俞小鱼依言翻身趴在简陋的木床上,露出后背。三天过去了,他已经基本适应了这个身体,两种记忆的融合也越发自然。现代特种兵的思维方式和明代亲兵的肌肉记忆正以一种奇妙的方式结合——就像现在,他能清晰感知到每一块肌肉的状态,知道哪里受过伤,哪里需要加强训练,这得益于原主的身体记忆;同时,他又能以现代的运动医学知识分析这些信息,制定出最高效的恢复方案。
“最近沿海不太平。”王玉兰一边用布巾擦拭银针,一边低声说道,“有小群倭寇浪人流窜,抢了南边三四个渔村,死了几十号人。俞将军已经上报请战了。”
针尖刺入背部的穴位,微微的胀痛感传来。俞小鱼没有动弹,只是“嗯”了一声。抗倭战争,这是明代嘉靖年间东南沿海的主旋律,历史课本上有记载,但书本上的文字远不及亲耳听闻来得沉重。
“你这次受伤,倒是因祸得福。”王玉兰说着,又刺入一针,“脉象比之前强劲了许多,筋骨也仿佛……重塑过一般。王医官都说从未见过这般奇事。”

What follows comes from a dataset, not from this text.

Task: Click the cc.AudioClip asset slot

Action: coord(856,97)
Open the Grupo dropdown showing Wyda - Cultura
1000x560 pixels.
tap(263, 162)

俞小鱼心中一动。难道闪电不仅带来了现代的意识,还强化了这具身体?他回忆特种部队的训练数据——原主的身体素质原本就不错,否则也不会被选入亲兵营,但与现代特种兵的标准相比还有差距。可现在,他感觉到这具身体的潜能远超预期。
“也许是被雷劈开了窍。”他半开玩笑地说。
王玉兰轻哼一声:“还有心思说笑。刘温淑从县城带了郎中来,就在帐外等着呢。你一会儿可别再说些怪话,上次你醒来时那些胡言乱语,已经在营里传开了。”
俞小鱼心中一紧。确实,刚穿越时意识混乱,说了不少现代词汇,好在当时大家只当他被雷劈傻了,没深究。但这提醒他必须更加谨慎。
“知道了。”他应道。
帐外传来脚步声,随即是王纶的声音:“玉兰,针完了吗?刘家小姐等得急了。”
“马上就好。”王玉兰应着,手下加快了动作。最后三针精准刺入,俞小鱼感到一股热流从穴位扩散开来,通体舒畅。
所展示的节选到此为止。